Set down exactly the lines in the records below that run from the line with "XL (904, 766)" to the line with "[button] (175, 44)", inclusive, and nothing more.

══════════

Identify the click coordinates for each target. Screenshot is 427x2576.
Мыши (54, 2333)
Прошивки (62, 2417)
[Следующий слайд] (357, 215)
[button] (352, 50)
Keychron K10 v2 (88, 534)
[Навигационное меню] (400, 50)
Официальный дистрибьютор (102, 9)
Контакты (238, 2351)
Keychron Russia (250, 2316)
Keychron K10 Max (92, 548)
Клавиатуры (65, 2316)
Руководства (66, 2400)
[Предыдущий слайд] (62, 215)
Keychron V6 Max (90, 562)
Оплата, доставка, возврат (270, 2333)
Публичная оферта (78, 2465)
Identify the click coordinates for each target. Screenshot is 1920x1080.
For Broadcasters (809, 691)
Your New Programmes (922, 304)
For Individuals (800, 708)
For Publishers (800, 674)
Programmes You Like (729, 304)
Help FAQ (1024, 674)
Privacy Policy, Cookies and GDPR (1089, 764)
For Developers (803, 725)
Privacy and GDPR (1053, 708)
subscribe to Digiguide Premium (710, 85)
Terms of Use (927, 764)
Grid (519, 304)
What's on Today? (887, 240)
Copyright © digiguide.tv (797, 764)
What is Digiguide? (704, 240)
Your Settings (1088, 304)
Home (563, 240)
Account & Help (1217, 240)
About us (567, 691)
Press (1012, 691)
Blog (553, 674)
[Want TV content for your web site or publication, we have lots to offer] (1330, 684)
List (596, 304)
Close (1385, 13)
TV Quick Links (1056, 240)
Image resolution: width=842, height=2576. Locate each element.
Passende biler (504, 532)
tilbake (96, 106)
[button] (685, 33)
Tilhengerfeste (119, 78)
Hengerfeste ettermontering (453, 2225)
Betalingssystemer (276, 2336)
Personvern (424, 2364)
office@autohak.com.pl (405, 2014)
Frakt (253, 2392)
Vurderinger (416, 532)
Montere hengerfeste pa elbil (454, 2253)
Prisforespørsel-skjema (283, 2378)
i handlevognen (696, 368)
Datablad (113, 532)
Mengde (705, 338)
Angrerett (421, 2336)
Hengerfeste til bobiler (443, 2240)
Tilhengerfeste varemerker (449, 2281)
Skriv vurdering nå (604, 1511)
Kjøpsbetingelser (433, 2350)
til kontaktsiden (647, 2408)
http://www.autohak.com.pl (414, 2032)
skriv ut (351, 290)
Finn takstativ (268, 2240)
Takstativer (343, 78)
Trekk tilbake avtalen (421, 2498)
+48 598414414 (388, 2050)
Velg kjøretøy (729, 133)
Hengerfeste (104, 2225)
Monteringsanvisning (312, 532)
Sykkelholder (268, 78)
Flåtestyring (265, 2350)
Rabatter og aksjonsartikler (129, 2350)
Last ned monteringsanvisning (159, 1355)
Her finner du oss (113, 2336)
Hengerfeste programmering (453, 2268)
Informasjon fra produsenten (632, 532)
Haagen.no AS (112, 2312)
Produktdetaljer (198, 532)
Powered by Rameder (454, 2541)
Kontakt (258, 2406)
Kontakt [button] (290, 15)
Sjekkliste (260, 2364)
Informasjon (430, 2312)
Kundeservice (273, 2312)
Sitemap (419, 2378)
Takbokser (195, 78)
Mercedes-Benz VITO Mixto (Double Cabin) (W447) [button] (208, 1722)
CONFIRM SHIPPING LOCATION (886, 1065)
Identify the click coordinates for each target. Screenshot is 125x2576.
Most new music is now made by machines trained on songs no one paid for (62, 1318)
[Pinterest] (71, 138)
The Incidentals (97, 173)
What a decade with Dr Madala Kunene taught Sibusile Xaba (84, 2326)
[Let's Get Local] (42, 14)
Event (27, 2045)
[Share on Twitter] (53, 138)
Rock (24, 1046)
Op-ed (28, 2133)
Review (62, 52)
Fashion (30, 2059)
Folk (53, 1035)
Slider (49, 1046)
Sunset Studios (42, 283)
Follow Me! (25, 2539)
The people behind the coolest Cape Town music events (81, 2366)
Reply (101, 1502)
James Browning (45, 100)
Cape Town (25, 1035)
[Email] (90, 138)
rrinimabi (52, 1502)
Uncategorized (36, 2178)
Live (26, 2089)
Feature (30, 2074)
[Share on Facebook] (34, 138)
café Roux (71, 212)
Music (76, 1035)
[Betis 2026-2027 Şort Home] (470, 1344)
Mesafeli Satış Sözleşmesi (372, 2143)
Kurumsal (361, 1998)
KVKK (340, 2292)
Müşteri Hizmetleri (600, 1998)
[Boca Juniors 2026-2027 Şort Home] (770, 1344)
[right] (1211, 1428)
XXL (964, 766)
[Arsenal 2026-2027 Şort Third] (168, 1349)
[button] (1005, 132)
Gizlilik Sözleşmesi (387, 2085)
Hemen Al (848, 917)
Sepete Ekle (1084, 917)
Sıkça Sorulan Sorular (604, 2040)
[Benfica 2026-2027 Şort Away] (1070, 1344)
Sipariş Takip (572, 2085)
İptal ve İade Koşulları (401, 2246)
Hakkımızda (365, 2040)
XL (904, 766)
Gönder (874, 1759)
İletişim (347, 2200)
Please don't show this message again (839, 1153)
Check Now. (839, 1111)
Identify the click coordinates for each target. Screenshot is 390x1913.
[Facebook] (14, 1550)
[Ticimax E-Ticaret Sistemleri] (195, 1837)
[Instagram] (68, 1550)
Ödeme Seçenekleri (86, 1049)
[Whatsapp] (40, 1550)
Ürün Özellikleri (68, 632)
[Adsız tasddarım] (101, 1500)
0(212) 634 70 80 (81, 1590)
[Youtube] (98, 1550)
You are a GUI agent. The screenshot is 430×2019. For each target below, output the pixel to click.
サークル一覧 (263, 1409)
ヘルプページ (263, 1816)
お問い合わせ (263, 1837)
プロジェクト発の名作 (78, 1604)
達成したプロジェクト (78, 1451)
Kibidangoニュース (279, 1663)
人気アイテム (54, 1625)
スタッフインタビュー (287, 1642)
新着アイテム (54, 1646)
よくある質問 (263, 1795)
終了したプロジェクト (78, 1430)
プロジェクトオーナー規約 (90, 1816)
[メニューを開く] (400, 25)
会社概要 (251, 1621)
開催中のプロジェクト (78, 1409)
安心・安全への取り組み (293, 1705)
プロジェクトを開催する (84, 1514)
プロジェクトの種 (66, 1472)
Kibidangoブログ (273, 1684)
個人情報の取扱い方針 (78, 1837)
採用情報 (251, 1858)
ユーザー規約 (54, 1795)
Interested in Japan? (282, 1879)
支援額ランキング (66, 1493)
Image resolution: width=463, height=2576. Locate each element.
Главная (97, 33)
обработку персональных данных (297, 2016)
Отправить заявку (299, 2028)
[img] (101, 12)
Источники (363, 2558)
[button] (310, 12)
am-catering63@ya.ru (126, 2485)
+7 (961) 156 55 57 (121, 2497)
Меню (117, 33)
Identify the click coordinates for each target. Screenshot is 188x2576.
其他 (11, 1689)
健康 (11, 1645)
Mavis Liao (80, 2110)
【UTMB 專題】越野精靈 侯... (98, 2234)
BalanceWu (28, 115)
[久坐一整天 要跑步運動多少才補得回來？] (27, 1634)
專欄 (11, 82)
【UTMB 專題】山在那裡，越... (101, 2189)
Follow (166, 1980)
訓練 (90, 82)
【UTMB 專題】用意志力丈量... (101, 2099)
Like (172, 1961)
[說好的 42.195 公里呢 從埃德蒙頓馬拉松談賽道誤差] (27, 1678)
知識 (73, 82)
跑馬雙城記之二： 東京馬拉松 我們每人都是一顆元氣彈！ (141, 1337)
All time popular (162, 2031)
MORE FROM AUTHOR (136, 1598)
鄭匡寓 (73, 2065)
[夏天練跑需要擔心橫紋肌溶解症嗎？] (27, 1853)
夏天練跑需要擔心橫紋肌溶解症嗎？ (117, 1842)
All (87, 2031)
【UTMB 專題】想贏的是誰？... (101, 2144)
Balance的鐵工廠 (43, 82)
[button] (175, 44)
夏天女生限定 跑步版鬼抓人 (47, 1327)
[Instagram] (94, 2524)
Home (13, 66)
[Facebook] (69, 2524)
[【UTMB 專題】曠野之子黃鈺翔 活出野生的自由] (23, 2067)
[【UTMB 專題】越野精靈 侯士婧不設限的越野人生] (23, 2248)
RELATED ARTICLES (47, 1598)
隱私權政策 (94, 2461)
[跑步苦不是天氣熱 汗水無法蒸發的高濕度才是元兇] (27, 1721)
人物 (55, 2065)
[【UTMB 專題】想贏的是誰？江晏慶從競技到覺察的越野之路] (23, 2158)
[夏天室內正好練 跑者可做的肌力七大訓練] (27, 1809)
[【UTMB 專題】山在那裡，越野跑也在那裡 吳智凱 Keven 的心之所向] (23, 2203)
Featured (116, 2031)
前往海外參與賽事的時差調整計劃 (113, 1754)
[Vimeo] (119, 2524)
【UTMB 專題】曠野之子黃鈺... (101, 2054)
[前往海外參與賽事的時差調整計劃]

══════════

ANSWER SPACE |
XL (904, 766)
Gönder (874, 1759)
İletişim (347, 2200)
Please don't show this message again (839, 1153)
Check Now. (839, 1111)
Identify the click coordinates for each target. Screenshot is 390x1913.
[Facebook] (14, 1550)
[Ticimax E-Ticaret Sistemleri] (195, 1837)
[Instagram] (68, 1550)
Ödeme Seçenekleri (86, 1049)
[Whatsapp] (40, 1550)
Ürün Özellikleri (68, 632)
[Adsız tasddarım] (101, 1500)
0(212) 634 70 80 (81, 1590)
[Youtube] (98, 1550)
You are a GUI agent. The screenshot is 430×2019. For each target below, output the pixel to click.
サークル一覧 (263, 1409)
ヘルプページ (263, 1816)
お問い合わせ (263, 1837)
プロジェクト発の名作 (78, 1604)
達成したプロジェクト (78, 1451)
Kibidangoニュース (279, 1663)
人気アイテム (54, 1625)
スタッフインタビュー (287, 1642)
新着アイテム (54, 1646)
よくある質問 (263, 1795)
終了したプロジェクト (78, 1430)
プロジェクトオーナー規約 (90, 1816)
[メニューを開く] (400, 25)
会社概要 (251, 1621)
開催中のプロジェクト (78, 1409)
安心・安全への取り組み (293, 1705)
プロジェクトを開催する (84, 1514)
プロジェクトの種 (66, 1472)
Kibidangoブログ (273, 1684)
個人情報の取扱い方針 (78, 1837)
採用情報 (251, 1858)
ユーザー規約 (54, 1795)
Interested in Japan? (282, 1879)
支援額ランキング (66, 1493)
Image resolution: width=463, height=2576. Locate each element.
Главная (97, 33)
обработку персональных данных (297, 2016)
Отправить заявку (299, 2028)
[img] (101, 12)
Источники (363, 2558)
[button] (310, 12)
am-catering63@ya.ru (126, 2485)
+7 (961) 156 55 57 (121, 2497)
Меню (117, 33)
Identify the click coordinates for each target. Screenshot is 188x2576.
其他 (11, 1689)
健康 (11, 1645)
Mavis Liao (80, 2110)
【UTMB 專題】越野精靈 侯... (98, 2234)
BalanceWu (28, 115)
[久坐一整天 要跑步運動多少才補得回來？] (27, 1634)
專欄 (11, 82)
【UTMB 專題】山在那裡，越... (101, 2189)
Follow (166, 1980)
訓練 (90, 82)
【UTMB 專題】用意志力丈量... (101, 2099)
Like (172, 1961)
[說好的 42.195 公里呢 從埃德蒙頓馬拉松談賽道誤差] (27, 1678)
知識 (73, 82)
跑馬雙城記之二： 東京馬拉松 我們每人都是一顆元氣彈！ (141, 1337)
All time popular (162, 2031)
MORE FROM AUTHOR (136, 1598)
鄭匡寓 (73, 2065)
[夏天練跑需要擔心橫紋肌溶解症嗎？] (27, 1853)
夏天練跑需要擔心橫紋肌溶解症嗎？ (117, 1842)
All (87, 2031)
【UTMB 專題】想贏的是誰？... (101, 2144)
Balance的鐵工廠 (43, 82)
[button] (175, 44)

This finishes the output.